La prise de conscience, tardive, de la Fédération belge de football ne peut masquer les manquements graves du monde politique et du pouvoir judiciaire en l’espèce.

Les tristes histoires des jeunes footballeurs brésiliens ou africains attirés en Europe par des managers sans scrupules, en quête de jeunes talents sources de rémunération potentielle mais qui se voient délaisser par les clubs candidats acquéreurs, ne sont pas neuves ni isolées. Et pourtant, ces histoires n’ont jamais, jusqu’à très récemment, semblé émouvoir nos politiques.

Il s’agit pourtant d’une question essentielle touchant à la morale collective. On dit parfois -à tort ou à raison- que la loi est mal faite, mais elle est aussi bien mal appliquée. Car comment en effet expliquer ou justifier que des comportements hautement répréhensibles et attentatoires à la dignité de jeunes personnes soient tacitement tolérés par le Parquet alors que dans le même temps, des peines d’emprisonnement sont quotidiennement prononcées pour des faits aussi insignifiants en termes de sécurité publique que des vols de cigarettes.

De même, il est temps que le monde politique wallon réglemente la profession de manager ou d’agents de joueurs, que l’on rencontre de plus en plus souvent dans le milieu sportif… même si cette profession reste en Wallonie parfaitement illicite.
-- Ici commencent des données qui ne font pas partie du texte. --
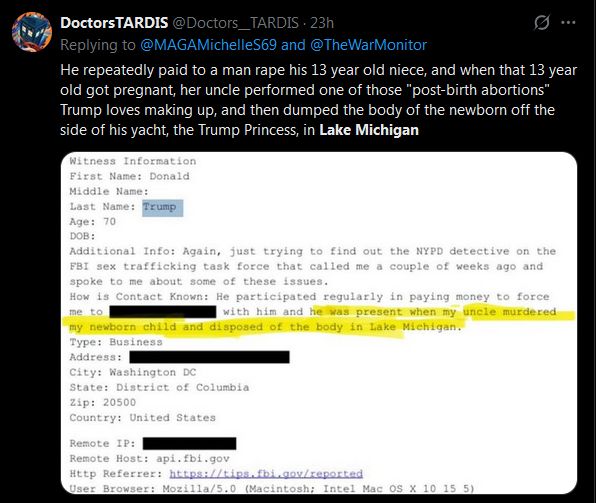Click the DoctorsTARDIS display name

[x=114, y=23]
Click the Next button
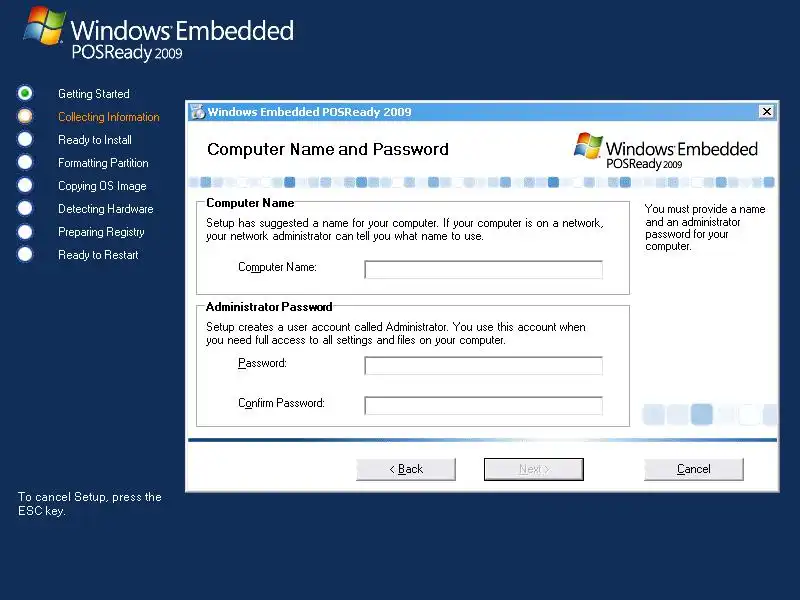Viewport: 800px width, 600px height. tap(534, 469)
En 1999, un décret de la Communauté flamande a réglementé les conditions d’accès et d’exercice de la profession de manager. Par contre, en territoire wallon, l’activité d’intermédiaire pour procurer un emploi à une personne moyennant une commission reste interdite par arrêté royal. Cet interdit est assorti de sanctions administratives et pénales, également inappliquées en pratique. Et c’est cette bienveillance du monde politico-judiciaire qui autorise tous les abus.